The inbuilt delay of UC means claimants have to wait at least 42 days before receiving any money. And even though she’s doing more, she’s receiving less cash. She says she is “losing £50 per week” compared with when she was on tax credits, and is awaiting a reply from her MP as to where the money has gone. Hers is not an isolated case. The Resolution Foundation found that 1.2 million people will be worse off by £41 a week under UC.

“One of the consequences of the government’s decision to push ahead with cuts to UC, while reversing planned cuts to tax credits, is that the new benefit system is now less generous than the last,” explains David Finch, senior economic analyst at the Resolution Foundation. “This has created a postcode lottery in which some low-income working families living in areas where UC is being rolled out will receive less support than families with identical circumstances in other parts of the UK.”

Emma says friends have sought cash-in-hand jobs, unfettered by the jobcentre, or their parents are subsidising them – or worse. “A lot of people on UC have just fucked it off. They’re not claiming benefits anymore, but it’s not because they’ve got a job – which the government want you to think. It’s because they’ve been bullied off benefits, sunk into depression and now their families are scraping by to help them. A few of them are living in tents in town [Manchester]. I think it’s deliberate to make their figures look good.”

The reason this could potentially be a political tinder box is that it will affect workers in what are traditionally viewed as virtuous sectors – such as the NHS or teaching assistants. Even DWP employees themselves won’t be immune, meaning those job coaches who dole out sanctions could face sanctions themselves. “I’m hoping people will start getting angry,” says Hughes.

“It’s going to affect people who used to call those on benefits ‘scroungers’. Now they’ll become the thing they despised.”

“Politically it could be a step too far,” says Dwyer. “It’s a difficult one to sell, because it’s no longer ‘look at those workshy people reliant on benefits who can’t be bothered to work’. It’s ‘Look at those people who are working and aren’t earning enough.’”

It’s little wonder that one claimant – a lifelong worker in his fifties claiming UC as a wage top-up – told Dwyer’s team: “The first moment I walked into the jobcentre I felt criminalised. It was as if I’m signing up to prison or something. I’ve always worked and so I think I should have been treated a little bit differently rather than just being stuck up as another unemployed person.”

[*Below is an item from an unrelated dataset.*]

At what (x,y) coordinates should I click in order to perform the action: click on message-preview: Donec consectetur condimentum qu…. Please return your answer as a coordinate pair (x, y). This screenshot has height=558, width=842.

A DWP spokesman told Big Issue North: “Universal Credit is a vital reform that is already transforming lives, with claimants moving into work quicker than under the old system. Our priority is for a Britain that works for everyone, so it is right that, for the first time ever, we are supporting claimants who are in low-paid work to increase their earnings and progress in their careers.”

But Emma is not convinced. She warns that, five years on, we haven’t learned the lessons of the riots that engulfed the country in 2011. “People are having breakdowns and wanting to smash up the jobcentre because of the way they’re making us feel. How are you supposed to be civil in a system that’s made you feel neglected?

“When everybody gets put on this, there’s going to be war.”